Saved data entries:
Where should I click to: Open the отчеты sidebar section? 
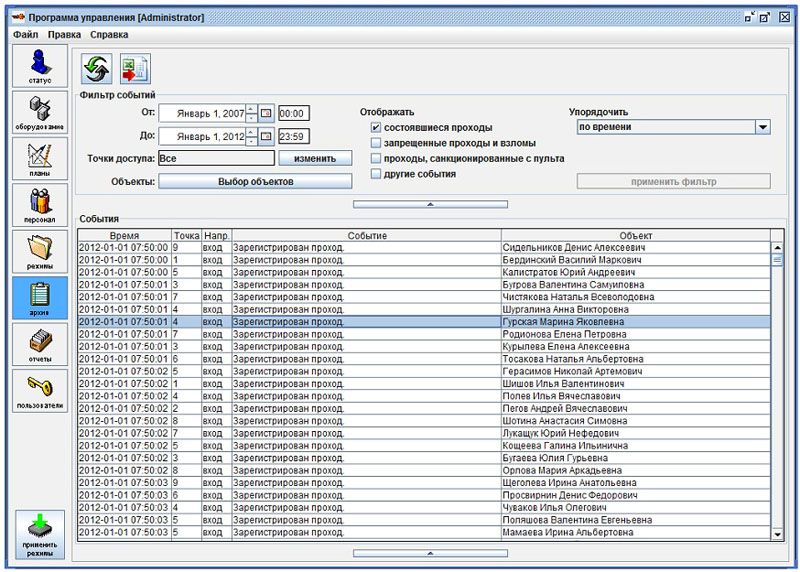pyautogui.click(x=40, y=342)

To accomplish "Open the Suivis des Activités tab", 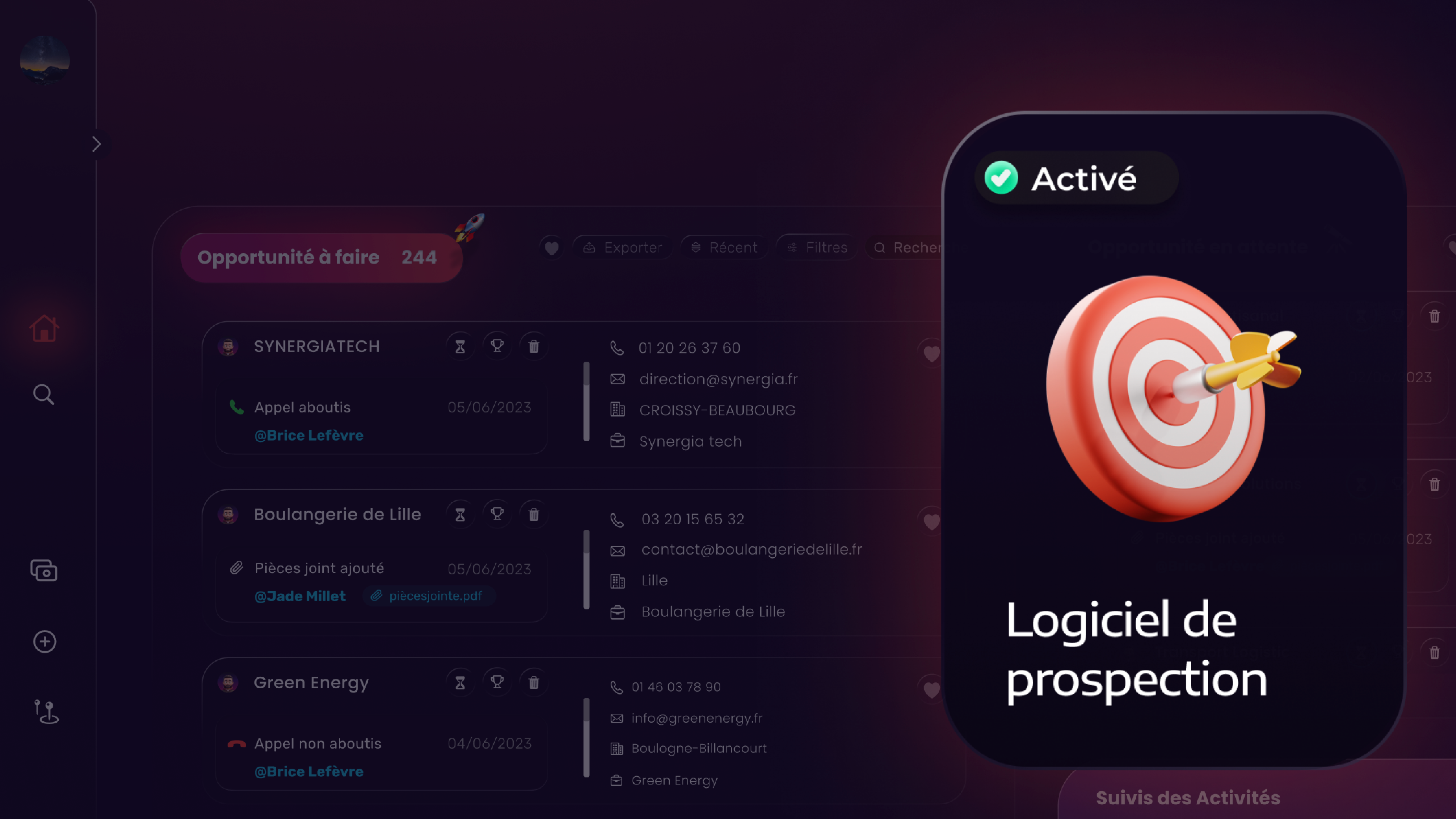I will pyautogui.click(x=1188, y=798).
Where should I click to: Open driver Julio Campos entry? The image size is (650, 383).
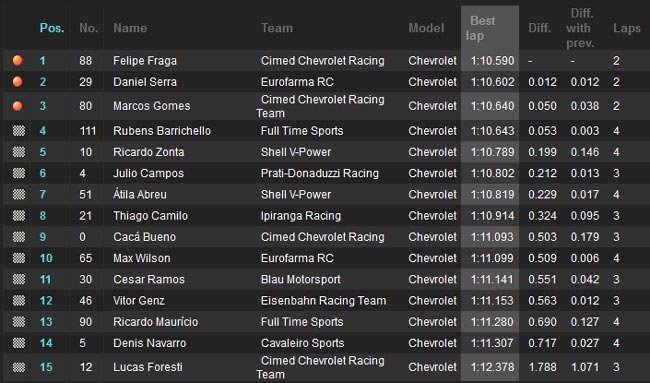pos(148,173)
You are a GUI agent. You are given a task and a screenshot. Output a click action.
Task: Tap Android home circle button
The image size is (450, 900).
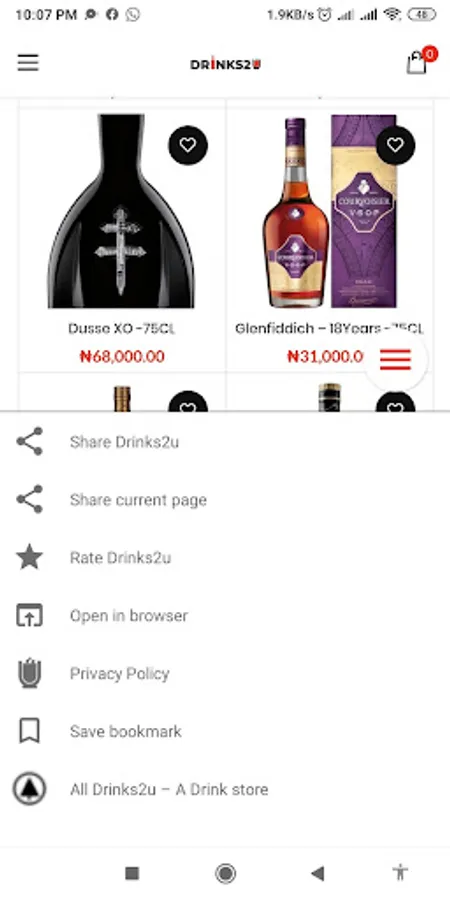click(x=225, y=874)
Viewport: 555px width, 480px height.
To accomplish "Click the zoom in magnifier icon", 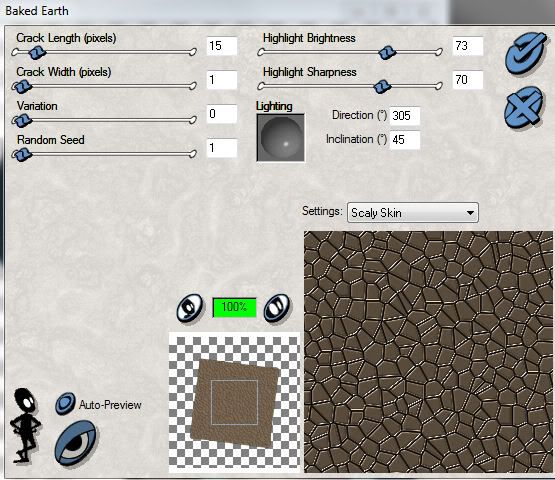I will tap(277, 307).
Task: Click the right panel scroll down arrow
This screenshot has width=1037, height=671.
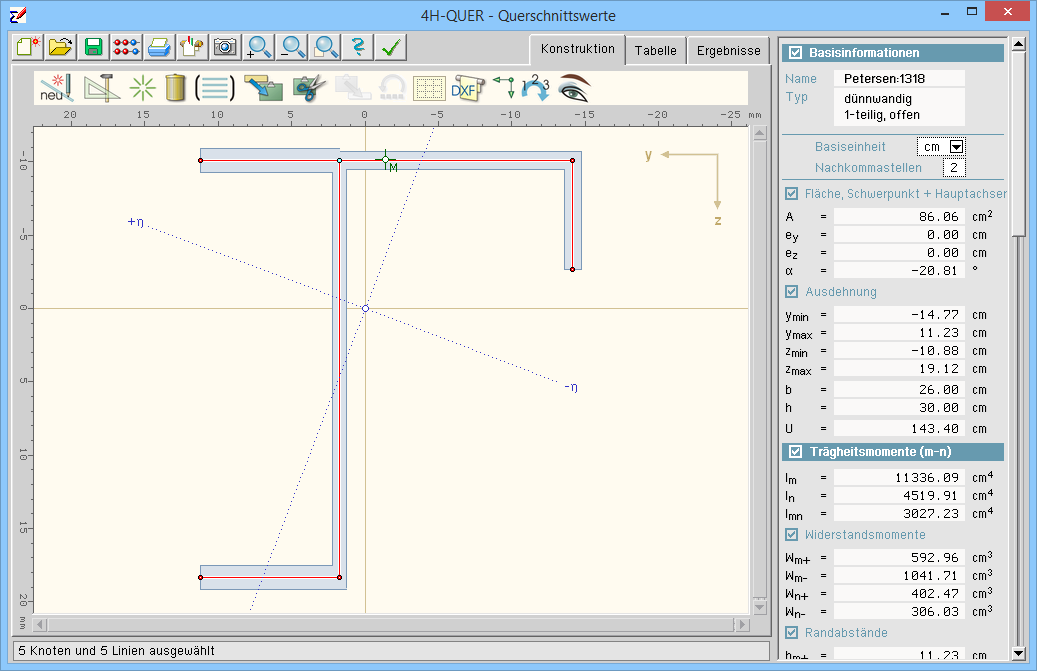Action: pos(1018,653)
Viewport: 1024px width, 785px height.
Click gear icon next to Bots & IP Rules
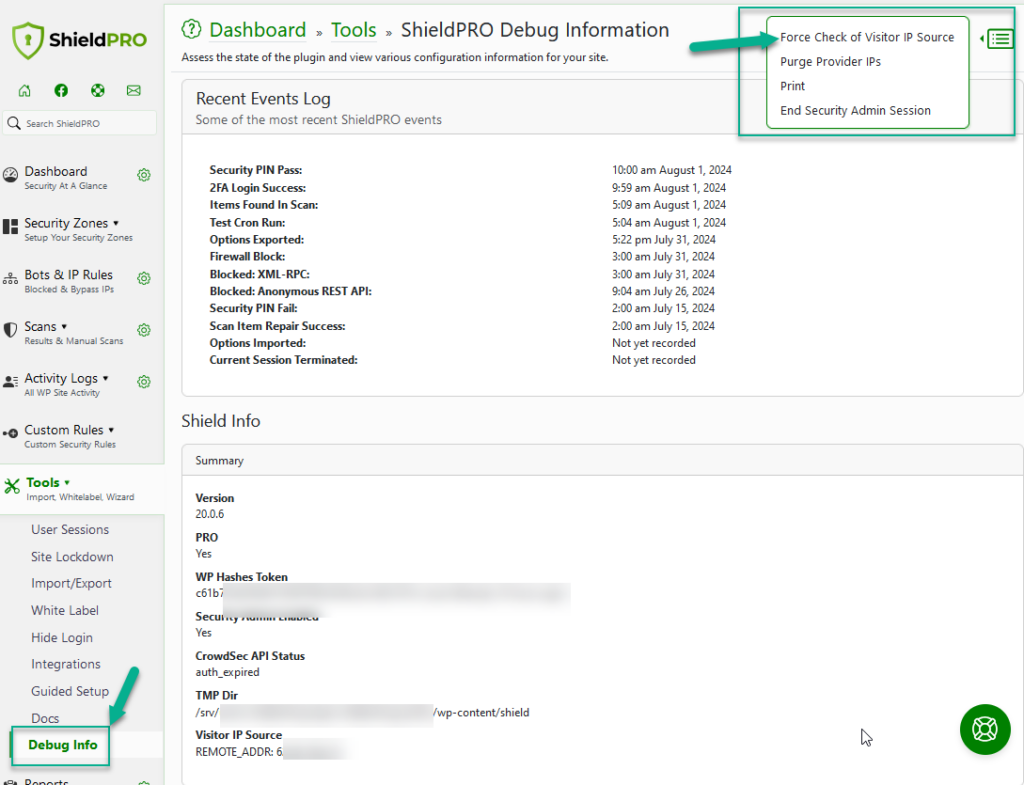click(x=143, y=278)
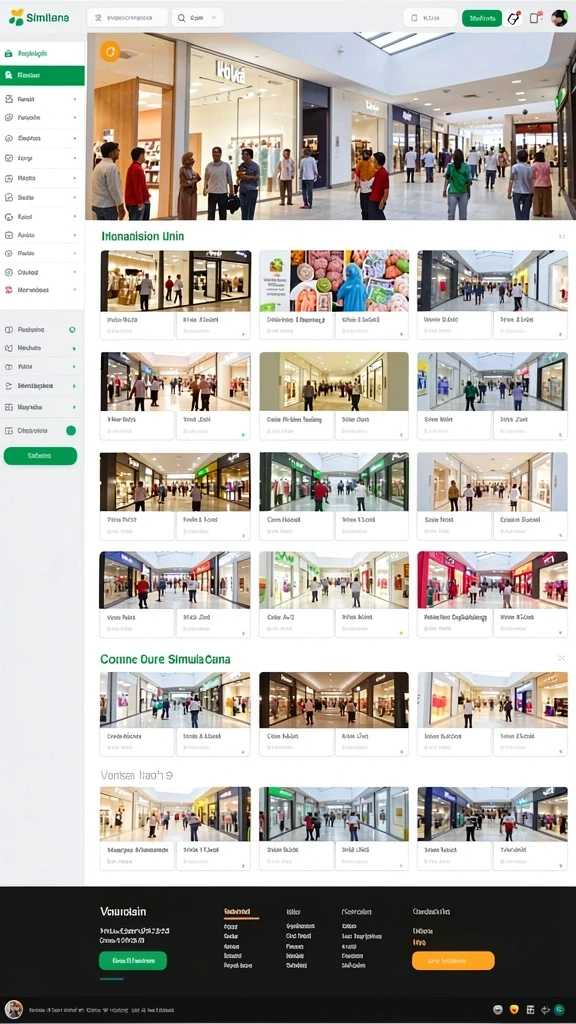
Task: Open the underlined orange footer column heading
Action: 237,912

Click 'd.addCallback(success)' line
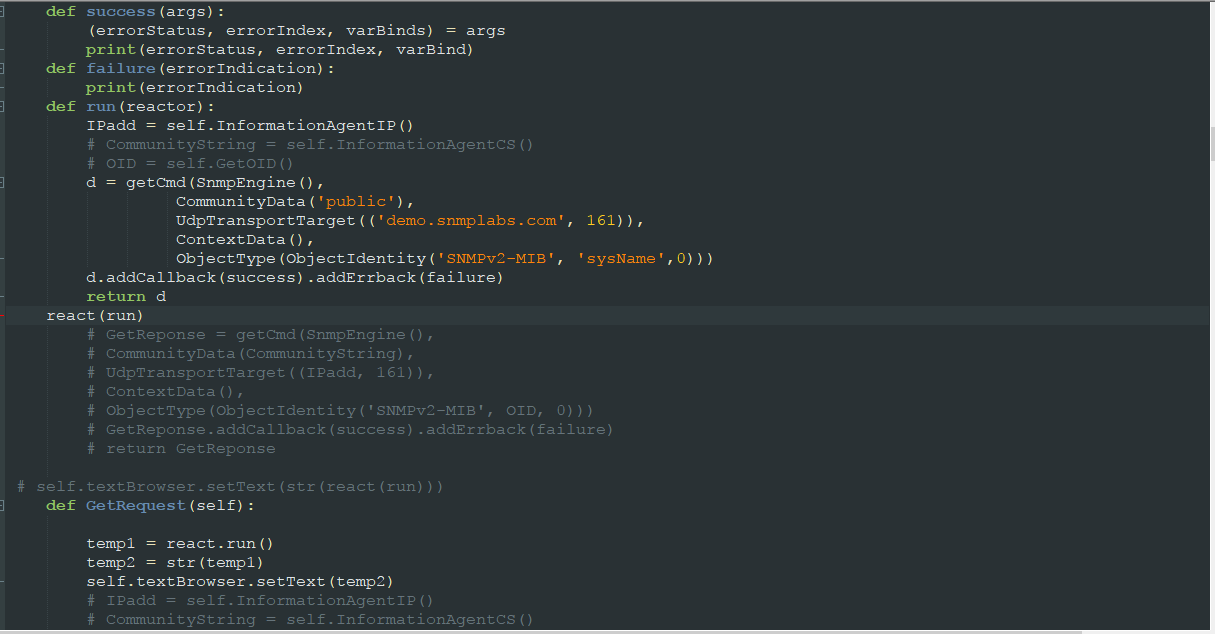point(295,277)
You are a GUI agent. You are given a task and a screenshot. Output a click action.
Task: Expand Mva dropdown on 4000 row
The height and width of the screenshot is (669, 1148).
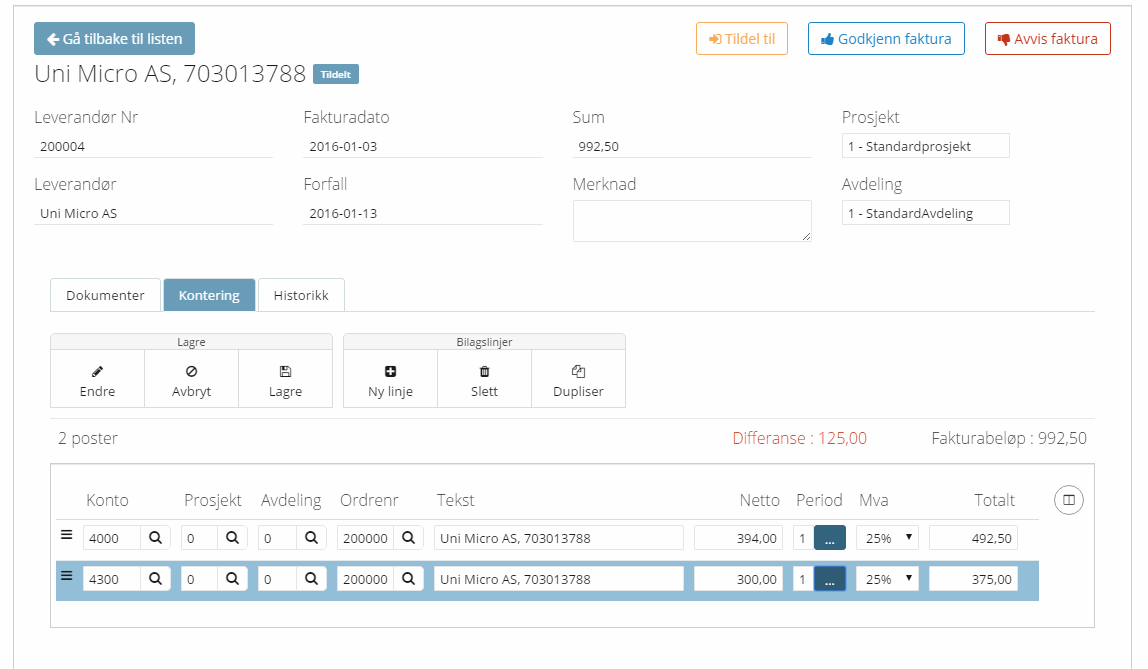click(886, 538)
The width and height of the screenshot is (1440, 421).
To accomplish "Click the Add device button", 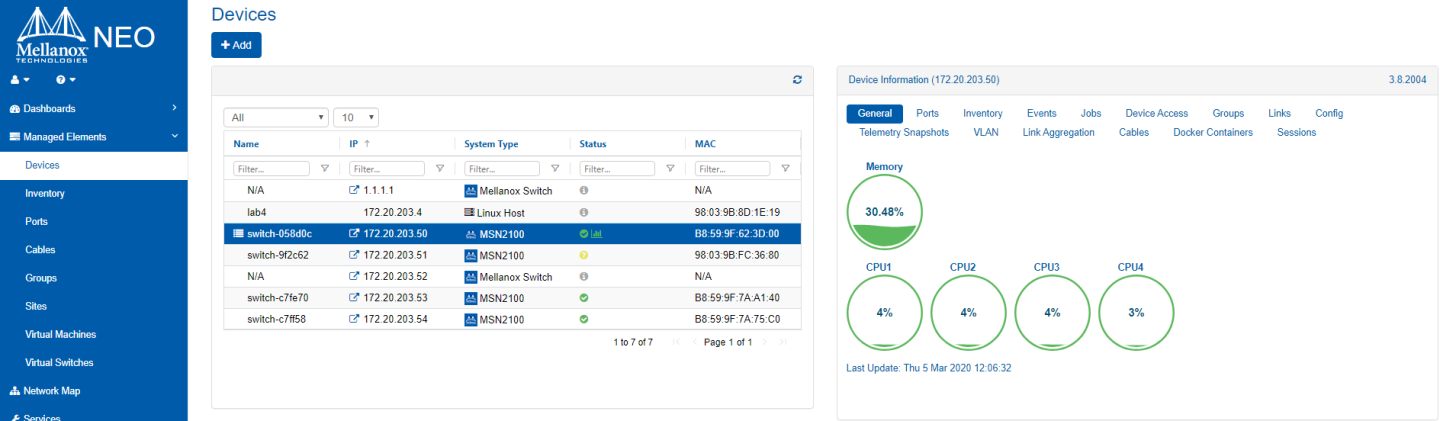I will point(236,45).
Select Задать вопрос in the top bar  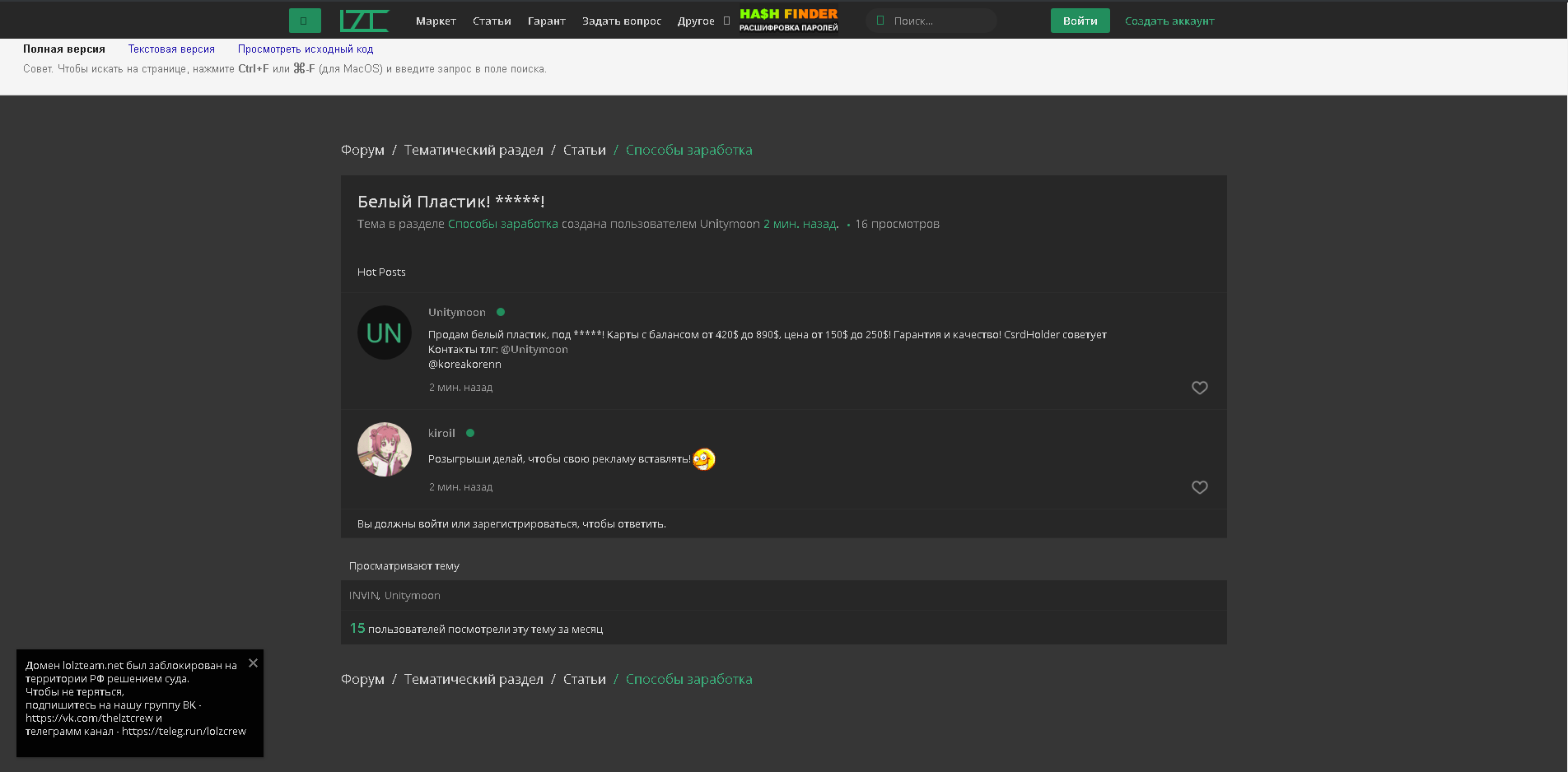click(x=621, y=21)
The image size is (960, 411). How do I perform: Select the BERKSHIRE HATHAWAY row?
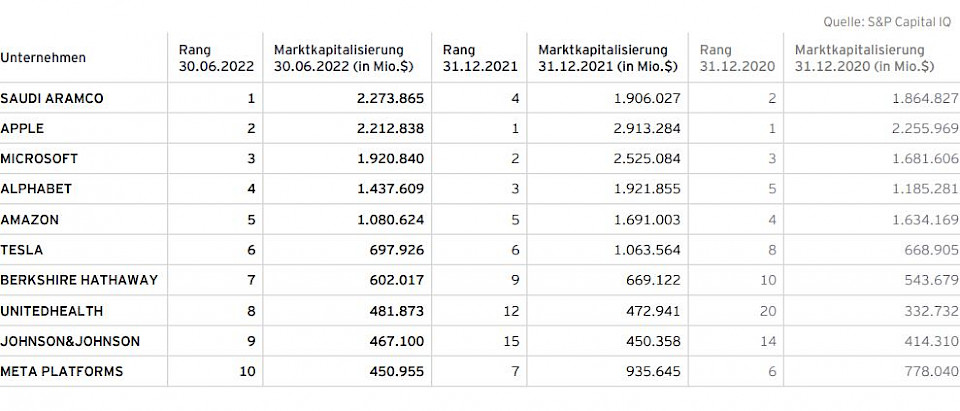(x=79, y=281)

WHAT TO DO ▸ If a line in the records includes the string "Viewport", copy it.

EXERCISE RESULT ▸
Viewport: 555px width, 480px height.
Viewport: 1024px width, 785px height.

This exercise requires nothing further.